En neuf plats, nous comprenons mieux le plan de route de ce trio, tandis qu’ils nous expliquent chaque recette, qu’ils nous présentent chaque produit : le thé Harney & sons, fournisseur officiel de la reine d’Angleterre, le pain de Jean-Luc Poujauran, élu deux fois meilleur pain de Paris, le Pouilly fumé du domaine Bruno Blondelet ou le Côte de Bordeaux Château Puygueraud 2009, tout ici est choisi avec soin, après avoir été goûté et vérifié. Ainsi l’équipe de Chez Léon construit sa carte sur un principe de renouvellement constant, assorti de suggestions du jour qui offrent au chef un champ de créativité très apprécié des aficionados, … pour des prix tout à fait abordables, et c’est là un autre point fort de Chez Léon : 12 euros pour le carpaccio de bar, 13 euros pour le foie gras, 8,50 pour le Saint Marcellin, … un repas complet s’évalue ici à une moyenne de 35 euros.
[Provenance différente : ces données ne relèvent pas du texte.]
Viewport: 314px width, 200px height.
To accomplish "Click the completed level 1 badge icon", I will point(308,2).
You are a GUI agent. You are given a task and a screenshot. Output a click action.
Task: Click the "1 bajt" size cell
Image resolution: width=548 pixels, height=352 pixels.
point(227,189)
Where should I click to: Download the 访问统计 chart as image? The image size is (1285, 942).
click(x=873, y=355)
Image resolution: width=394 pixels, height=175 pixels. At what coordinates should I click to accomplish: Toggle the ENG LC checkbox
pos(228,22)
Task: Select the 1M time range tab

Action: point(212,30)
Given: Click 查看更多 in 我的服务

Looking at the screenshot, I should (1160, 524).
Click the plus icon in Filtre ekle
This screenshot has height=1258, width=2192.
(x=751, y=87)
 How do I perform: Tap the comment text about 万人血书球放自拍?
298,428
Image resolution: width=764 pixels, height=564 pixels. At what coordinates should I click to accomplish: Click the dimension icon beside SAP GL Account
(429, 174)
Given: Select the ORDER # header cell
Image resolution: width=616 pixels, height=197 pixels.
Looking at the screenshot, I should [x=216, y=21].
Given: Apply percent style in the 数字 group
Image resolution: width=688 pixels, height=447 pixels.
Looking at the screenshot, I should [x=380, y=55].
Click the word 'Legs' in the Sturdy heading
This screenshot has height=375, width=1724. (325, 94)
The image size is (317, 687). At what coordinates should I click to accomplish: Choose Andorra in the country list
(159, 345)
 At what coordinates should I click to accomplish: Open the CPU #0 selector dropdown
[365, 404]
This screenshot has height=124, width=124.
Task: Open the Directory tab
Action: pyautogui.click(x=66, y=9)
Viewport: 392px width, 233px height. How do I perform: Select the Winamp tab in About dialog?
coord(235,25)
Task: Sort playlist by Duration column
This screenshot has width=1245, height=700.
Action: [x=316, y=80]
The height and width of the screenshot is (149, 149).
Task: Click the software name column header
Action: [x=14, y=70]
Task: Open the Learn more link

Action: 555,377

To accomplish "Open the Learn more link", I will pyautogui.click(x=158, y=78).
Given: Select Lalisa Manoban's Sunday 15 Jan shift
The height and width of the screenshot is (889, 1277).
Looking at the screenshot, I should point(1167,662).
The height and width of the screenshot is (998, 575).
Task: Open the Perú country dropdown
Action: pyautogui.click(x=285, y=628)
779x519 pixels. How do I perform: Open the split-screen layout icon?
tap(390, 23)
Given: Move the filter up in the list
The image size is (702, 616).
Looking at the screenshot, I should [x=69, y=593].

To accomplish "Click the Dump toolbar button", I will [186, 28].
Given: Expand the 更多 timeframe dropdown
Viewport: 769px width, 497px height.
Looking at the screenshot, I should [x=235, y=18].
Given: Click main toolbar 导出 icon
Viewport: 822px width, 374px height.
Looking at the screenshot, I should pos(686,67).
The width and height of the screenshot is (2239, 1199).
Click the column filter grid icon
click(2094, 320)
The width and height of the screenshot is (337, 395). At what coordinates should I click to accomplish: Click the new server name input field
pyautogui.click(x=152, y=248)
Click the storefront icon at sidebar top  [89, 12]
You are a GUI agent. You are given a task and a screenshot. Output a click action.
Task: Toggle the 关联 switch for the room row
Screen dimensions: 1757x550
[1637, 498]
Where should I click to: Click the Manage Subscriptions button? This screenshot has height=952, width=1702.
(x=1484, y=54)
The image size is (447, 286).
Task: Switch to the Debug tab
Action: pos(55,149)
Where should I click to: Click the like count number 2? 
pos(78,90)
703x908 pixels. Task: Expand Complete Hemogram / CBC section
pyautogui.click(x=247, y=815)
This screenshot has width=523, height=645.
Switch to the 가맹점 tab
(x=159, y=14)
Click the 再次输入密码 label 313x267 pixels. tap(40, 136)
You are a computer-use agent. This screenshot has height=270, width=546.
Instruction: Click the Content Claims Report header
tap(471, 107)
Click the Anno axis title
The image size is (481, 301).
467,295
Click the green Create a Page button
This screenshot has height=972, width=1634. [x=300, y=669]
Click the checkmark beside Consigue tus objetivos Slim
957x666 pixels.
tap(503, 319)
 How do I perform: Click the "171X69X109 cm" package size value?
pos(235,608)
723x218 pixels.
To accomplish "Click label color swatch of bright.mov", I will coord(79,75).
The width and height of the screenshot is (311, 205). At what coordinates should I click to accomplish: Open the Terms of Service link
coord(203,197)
Une politique de prix que Victor et Julien défendent avec conviction, ajoutant à leur volonté de qualité et d’originalité un sens de l’accueil et du conseil hors du commun.
Chaleur humaine, écoute, conseil, leur amour du métier, du terroir respire à chaque instant, dans leur discours, leur plaisir évident d’être là, administrant, goûtant, saluant les clients, servant, discutant … un élan qu’ils résument de façon très juste en citant ces deux préceptes inscrits sur le tableau dans la salle principale :
« Heureux qui peut savoir l’origine des choses « Virgile
« Je ne suis pas difficile, je me satisfais du meilleur » Churchill.
Tout un programme que ces messieurs n’ont pas fini de décliner avec imagination, rigueur et implication … pour notre plus grand plaisir.
Mille mercis à Victor, Julien, Carlos et leur équipe pour cet accueil, cette passion.
Merci à Benjamin G. pour ses conseils et son appréciation.